Depuis leur création (le Goncourt
existe depuis 1903), les prix suscitent à la fois fascination,
dédain et activisme passionné.
De fait, en marge des grands prix
(Goncourt, Renaudot, Fémina, Médicis, etc), quelque
1.150 prix littéraires - 1.850 en comptant les distinctions
et résultats de concours littéraires divers - sont régulièrement
attribués chaque année en France et l'actualité
des prix ne s'arrête quasiment jamais, chacun d'entre eux étant
âprement défendu par son "parrain" sponsor, du prix du
Premier roman à celui d'Europe 1 en passant par le Prix du
livre d'investigation, Populiste, Exbrayat, RFI-Témoin du monde,
Cognac de la critique littéraire, Jean Monnet de littérature
européenne, Roman historique de Blois, de Littérature
policière, Laure Bataillon, de l'Imaginaire 2000, du Musée
de l'armée, etc.
Chaque année, en automne,
les milieux littéraires se mettent en ébullition dans
l'attente de la vague des grands prix qui déferle généralement
la première quinzaine de novembre. Du côté de
Saint-Germain-des-Prés, les rumeurs, parfois savamment distillées
par les éditeurs, alimentent les dîners en ville qui
réunissent éditeurs, auteurs et critiques.

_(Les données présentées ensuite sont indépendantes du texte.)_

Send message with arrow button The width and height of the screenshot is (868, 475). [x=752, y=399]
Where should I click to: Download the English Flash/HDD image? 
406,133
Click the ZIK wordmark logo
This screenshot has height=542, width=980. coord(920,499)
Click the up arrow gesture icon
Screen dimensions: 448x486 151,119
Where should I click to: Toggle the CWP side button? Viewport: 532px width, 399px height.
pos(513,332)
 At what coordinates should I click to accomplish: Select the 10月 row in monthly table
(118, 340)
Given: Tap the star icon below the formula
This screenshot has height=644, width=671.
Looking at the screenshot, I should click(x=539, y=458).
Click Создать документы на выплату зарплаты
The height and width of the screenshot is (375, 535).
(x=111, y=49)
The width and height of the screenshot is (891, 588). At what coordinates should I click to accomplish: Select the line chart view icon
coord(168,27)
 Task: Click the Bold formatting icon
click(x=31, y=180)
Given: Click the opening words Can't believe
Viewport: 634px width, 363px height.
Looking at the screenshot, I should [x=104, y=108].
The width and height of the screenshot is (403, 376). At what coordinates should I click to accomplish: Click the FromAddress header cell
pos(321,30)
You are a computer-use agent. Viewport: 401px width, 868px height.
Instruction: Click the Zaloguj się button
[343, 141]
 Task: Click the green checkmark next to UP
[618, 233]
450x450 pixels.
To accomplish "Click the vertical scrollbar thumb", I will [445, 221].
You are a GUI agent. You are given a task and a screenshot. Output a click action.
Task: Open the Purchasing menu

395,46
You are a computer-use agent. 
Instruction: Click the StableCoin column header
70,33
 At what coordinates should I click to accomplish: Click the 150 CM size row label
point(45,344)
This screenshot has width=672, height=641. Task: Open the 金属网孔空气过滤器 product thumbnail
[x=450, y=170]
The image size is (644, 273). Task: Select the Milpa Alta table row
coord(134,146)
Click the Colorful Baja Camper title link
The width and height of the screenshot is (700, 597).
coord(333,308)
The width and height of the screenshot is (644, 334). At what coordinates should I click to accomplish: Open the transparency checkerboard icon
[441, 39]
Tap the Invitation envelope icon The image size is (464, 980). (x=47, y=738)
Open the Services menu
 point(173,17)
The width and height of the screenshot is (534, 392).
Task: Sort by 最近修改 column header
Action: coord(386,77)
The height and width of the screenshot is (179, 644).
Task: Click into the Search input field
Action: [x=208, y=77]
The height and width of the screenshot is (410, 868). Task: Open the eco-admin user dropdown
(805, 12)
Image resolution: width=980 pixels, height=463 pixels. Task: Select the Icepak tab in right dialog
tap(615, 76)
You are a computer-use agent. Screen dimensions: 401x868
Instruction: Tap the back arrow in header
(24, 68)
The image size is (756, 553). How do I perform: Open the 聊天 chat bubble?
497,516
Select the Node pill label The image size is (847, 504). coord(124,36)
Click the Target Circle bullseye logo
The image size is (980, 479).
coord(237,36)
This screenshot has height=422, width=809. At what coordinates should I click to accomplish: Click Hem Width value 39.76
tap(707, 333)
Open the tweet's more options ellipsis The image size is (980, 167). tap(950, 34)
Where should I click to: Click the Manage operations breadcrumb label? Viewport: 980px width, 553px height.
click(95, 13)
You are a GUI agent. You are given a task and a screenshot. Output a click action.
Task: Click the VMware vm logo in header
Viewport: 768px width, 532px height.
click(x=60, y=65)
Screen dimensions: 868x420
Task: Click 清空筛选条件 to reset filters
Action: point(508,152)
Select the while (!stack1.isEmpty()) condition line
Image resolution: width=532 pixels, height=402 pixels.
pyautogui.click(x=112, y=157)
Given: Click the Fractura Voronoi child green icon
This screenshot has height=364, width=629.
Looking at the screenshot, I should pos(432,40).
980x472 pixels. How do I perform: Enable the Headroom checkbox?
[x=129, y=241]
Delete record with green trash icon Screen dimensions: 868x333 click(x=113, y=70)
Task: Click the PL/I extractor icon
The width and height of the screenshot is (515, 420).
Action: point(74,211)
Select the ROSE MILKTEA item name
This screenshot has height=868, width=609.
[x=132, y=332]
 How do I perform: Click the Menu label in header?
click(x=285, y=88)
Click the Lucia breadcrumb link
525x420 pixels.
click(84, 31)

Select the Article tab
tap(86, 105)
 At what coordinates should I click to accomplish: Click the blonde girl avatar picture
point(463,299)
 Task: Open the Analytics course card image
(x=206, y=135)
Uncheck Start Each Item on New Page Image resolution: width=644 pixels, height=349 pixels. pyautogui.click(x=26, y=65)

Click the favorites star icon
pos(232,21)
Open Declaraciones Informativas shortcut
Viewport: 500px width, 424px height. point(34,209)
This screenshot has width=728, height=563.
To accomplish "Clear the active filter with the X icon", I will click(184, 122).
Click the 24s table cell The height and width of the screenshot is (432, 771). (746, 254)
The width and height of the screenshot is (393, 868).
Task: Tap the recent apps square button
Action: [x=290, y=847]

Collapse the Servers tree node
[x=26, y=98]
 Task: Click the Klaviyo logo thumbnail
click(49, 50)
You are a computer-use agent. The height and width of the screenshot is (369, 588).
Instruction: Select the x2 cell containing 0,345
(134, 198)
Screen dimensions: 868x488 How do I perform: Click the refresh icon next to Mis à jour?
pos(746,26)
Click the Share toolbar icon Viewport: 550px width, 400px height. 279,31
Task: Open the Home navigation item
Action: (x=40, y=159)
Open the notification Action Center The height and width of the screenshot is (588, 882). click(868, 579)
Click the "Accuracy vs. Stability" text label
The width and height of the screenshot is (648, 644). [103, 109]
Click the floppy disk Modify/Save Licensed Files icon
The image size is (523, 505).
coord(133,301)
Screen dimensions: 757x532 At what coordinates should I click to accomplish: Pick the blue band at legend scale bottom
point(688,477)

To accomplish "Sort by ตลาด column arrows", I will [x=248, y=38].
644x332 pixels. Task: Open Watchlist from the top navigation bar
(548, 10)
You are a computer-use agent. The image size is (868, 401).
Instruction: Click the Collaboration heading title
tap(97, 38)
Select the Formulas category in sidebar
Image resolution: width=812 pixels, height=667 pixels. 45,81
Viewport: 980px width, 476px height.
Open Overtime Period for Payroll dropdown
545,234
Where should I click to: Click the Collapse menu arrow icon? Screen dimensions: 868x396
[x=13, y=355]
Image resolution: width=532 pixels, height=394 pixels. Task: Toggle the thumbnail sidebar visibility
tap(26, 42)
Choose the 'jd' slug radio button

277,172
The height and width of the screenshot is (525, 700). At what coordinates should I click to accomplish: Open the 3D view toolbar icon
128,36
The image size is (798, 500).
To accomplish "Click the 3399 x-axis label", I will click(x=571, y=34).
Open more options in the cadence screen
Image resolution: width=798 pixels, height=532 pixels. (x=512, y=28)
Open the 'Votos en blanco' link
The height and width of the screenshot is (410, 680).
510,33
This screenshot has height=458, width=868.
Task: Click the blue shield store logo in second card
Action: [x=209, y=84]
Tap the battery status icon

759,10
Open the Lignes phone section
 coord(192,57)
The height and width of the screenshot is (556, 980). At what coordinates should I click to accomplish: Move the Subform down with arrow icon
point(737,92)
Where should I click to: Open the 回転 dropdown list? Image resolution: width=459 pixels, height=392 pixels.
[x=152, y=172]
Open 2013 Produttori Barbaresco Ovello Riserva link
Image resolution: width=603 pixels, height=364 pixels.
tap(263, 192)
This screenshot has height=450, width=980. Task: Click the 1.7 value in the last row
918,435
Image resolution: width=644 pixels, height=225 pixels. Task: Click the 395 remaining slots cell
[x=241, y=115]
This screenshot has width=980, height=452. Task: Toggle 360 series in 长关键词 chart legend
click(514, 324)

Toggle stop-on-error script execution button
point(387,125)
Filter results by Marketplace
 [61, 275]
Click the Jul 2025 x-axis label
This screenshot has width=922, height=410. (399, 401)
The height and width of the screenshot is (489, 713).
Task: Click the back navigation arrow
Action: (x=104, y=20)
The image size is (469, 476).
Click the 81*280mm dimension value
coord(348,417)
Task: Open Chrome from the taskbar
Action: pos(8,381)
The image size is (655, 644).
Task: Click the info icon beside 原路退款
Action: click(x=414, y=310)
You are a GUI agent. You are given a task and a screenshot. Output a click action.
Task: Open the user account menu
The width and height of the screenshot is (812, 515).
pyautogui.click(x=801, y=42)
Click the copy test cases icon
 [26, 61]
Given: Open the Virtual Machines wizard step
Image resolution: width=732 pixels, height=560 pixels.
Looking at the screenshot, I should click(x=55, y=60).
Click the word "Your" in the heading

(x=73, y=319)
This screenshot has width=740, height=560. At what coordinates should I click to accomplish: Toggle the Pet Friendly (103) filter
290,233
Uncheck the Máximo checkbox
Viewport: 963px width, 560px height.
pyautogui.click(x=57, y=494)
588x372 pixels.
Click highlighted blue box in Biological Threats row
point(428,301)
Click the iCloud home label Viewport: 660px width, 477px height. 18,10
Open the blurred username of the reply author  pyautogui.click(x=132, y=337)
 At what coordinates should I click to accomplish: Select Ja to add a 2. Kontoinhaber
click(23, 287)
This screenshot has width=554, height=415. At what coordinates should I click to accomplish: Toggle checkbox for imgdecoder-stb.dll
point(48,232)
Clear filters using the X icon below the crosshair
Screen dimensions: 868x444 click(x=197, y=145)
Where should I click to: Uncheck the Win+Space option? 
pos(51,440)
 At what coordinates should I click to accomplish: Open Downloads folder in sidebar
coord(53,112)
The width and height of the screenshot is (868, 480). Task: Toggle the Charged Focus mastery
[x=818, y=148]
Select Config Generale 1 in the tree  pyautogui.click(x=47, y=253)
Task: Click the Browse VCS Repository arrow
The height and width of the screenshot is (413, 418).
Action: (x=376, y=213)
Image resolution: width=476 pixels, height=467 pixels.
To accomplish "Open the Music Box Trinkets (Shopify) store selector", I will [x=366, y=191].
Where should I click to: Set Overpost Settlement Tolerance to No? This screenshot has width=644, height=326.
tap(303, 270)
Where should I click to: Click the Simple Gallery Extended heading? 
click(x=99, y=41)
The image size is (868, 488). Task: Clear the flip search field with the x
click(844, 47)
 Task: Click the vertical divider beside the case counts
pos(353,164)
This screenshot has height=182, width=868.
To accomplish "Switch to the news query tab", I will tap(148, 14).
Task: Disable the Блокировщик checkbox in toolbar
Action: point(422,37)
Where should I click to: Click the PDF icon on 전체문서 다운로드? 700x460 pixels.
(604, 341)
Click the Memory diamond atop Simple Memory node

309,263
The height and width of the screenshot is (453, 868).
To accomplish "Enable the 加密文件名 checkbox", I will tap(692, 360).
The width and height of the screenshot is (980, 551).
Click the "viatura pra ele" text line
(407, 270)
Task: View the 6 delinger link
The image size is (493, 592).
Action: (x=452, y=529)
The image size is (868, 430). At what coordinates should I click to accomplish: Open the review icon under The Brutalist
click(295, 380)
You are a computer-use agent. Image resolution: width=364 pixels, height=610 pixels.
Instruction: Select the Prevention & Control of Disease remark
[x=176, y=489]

L'enjeu est
de taille puisqu'un Goncourt - le plus "vendeur" des prix - se vend
à plusieurs centaines de milliers d'exemplaires. D'autres prix,
moins connus, sont parfois accompagnés de dotations importantes
à l'auteur élu: 500.000 F par exemple pour le prix Cino
del Duca. Le Pdg des éditions de Minuit, Jérome Lindon,
a résumé le sentiment de la profession: "Si les prix
ont pour vocation de faire acheter au grand public des livres plutôt
que des boîtes de chocolat, c'est excellent pour les libraires
et les livres". Mais certains acteurs du secteur dénoncent
des choix parfois discutables et surtout ce qu'ils considèrent
comme des "magouilles", liées notamment à la composition
des jurys qui ont tendance à perdurer.
Quarante ou cinquante noms règnent
en maître pendant de nombreuses années dans ces réunions
alors que dans plusieurs grands prix littéraires étrangers,
anglo-saxons entre autres, la quasi-totalité des membres changent
chaque année. En France les membres des principaux jurys sont
aussi très choyés par les éditeurs qui n'hésitent
pas à leur assurer les meilleurs éditions (Gallimard
proposa notamment à Hervé Bazin, Président de
l'Académie Goncourt, de le publier de son vivant dans la prestigieuse
collection de la Pléïade) et à leur verser de royales
avances financières. La postérité prend aussi
souvent à contre-pied les choix de ces jurys aux certitudes
les mieux ancrées. En 1932, le prix Goncourt fut par exemple
décerné au fade Guy Mazeline pour Les loups,
face au génial Voyage au bout de la nuit de Louis-Ferdinand
Céline.
La crédibilité de
ces grands prix d'automne étant entachée, la confiance
d'une frange du lectorat s'est depuis quelques années reportée
sur des jurys populaires et non professionnels et on note la montée
en puissance des prix décernés au printemps par le public:
l'important Prix Livre Inter - décerné par les auditeurs
de France Inter et devenu une sorte de prix Goncourt des médias
- Prix RTL-Lire, Prix Internet du Livre, Prix des Lectrices de Elle,
etc., même si les "parrains" se révèlent être
dans bien des cas de grands médias aussi peu crédibles
en la matière et à qui l'on peut opposer des critiques
encore plus sévères qu'aux jurys traditionnels.